Widely adopted evaluation metrics for sparse-view CT reconstruction--such as Structural Similarity Index Measure and Peak Signal-to-Noise Ratio--prioritize pixel-wise fidelity but often fail to capture the completeness of critical anatomical structures, particularly small or thin regions that are easily missed. To address this limitation, we propose a suite of novel anatomy-aware evaluation metrics designed to assess structural completeness across anatomical structures, including large organs, small organs, intestines, and vessels. Building on these metrics, we introduce CARE, a Completeness-Aware Reconstruction Enhancement framework that incorporates structural penalties during training to encourage anatomical preservation of significant structures. CARE is model-agnostic and can be seamlessly integrated into analytical, implicit, and generative methods.
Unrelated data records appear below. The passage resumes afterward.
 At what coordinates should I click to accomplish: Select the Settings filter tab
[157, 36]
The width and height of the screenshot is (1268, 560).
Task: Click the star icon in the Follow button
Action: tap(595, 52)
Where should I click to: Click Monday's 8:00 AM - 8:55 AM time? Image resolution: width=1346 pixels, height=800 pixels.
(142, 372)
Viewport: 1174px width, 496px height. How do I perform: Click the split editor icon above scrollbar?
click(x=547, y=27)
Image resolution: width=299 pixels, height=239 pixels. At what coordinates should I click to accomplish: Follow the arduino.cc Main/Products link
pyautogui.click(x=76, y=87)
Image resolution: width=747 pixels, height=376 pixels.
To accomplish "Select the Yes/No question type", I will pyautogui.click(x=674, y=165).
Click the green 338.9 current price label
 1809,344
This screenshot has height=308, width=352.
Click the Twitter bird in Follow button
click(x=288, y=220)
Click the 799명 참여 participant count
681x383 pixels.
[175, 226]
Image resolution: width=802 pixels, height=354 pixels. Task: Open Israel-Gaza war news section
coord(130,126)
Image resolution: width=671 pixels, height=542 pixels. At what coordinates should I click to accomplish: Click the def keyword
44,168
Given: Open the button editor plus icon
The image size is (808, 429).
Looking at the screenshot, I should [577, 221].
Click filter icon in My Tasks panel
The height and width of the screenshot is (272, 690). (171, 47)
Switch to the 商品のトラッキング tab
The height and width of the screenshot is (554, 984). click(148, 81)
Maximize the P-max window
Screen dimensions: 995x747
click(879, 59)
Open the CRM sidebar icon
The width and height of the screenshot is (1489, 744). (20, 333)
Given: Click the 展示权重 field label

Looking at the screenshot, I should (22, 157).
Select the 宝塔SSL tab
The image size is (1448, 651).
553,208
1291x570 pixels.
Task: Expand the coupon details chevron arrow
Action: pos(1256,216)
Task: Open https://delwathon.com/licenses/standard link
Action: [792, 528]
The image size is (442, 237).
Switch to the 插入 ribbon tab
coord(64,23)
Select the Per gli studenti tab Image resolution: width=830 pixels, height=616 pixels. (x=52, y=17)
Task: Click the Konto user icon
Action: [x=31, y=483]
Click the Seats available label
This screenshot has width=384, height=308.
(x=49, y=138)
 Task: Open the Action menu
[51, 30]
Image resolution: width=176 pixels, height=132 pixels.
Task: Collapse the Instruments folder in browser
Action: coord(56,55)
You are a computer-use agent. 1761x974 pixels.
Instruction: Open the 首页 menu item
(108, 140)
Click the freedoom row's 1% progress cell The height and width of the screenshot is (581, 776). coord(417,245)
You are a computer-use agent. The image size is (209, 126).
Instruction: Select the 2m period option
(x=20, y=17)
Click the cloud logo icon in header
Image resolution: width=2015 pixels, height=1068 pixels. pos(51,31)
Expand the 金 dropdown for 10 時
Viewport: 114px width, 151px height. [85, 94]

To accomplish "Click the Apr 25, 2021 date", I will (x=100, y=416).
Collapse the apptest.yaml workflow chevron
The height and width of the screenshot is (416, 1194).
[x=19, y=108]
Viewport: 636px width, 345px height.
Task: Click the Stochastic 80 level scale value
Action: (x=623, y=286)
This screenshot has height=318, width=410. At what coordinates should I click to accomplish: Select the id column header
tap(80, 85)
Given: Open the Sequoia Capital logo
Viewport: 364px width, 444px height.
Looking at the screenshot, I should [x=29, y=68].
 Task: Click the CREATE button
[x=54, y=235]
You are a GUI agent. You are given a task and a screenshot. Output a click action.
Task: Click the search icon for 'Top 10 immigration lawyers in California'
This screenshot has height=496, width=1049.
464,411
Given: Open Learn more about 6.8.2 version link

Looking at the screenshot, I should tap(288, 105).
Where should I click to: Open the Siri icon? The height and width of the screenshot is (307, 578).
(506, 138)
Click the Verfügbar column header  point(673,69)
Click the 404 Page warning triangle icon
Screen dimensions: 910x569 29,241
When applied to these methods, CARE substantially improves structural completeness in CT reconstructions, achieving up to +32% improvement for large organs, +22% for small organs, +40% for intestines, and +36% for vessels.

Paper Structure

This paper contains 35 sections, 16 equations, 33 figures, 11 tables.

Figures (33)

  • Figure 1: CARE Improves Structural Completeness in Sparse-View CT Reconstruction.Top: Qualitative comparison of reconstructed CT scans from NeRF and R$^2$-GS, with and without our proposed CARE on clinically important structures. Bottom: Quantitative gains in structural completeness across four reconstruction methods. CARE consistently improves results, confirming its model-agnostic and plug-and-play nature.
  • Figure 2: Pixel-wise Metrics Overlook Structural Errors in the Focused Anatomical Structures.A. Example pixel-wise metrics' pitfall. Pixel-wise metrics are insensitive to anatomical preservation failure. B. The four types of organs evaluated by CARE.
  • Figure 3: Correlation Between Ground Truth (GT) Based and Segmentator Based Anatomy-Aware Metrics. High correlation scores indicate that the anatomy segmentator is a strong substitute for human expert.
  • Figure 4: CARE Framework. Given the frozen anatomy segmentator, autoencoder, and the pretrained latent diffusion model, we then adapt the latent diffusion model to real reconstructed CT scans. CARE can be integrated into any reconstruction method to perform its enhancement capability. The overall training is supervised by three loss terms: the noise-prediction loss $\mathcal{L}_n$, pixel-space reconstruction loss $\mathcal{L}_p$, and anatomy-guidance loss $\mathcal{L}_s$.
  • Figure 5: Correlation Between Anatomy-Aware Metrics and Pixel-Wise Metrics. The solid red line is a linear fit; dashed lines denote $\pm1\sigma$ of the residuals. Pearson correlation coefficients ($Corr_{\mathrm{SSIM}}\approx0.16$, $Corr_{\mathrm{PSNR}}\approx0.30$) are low, indicating that better anatomical fidelity does not necessarily yield higher SSIM or PSNR.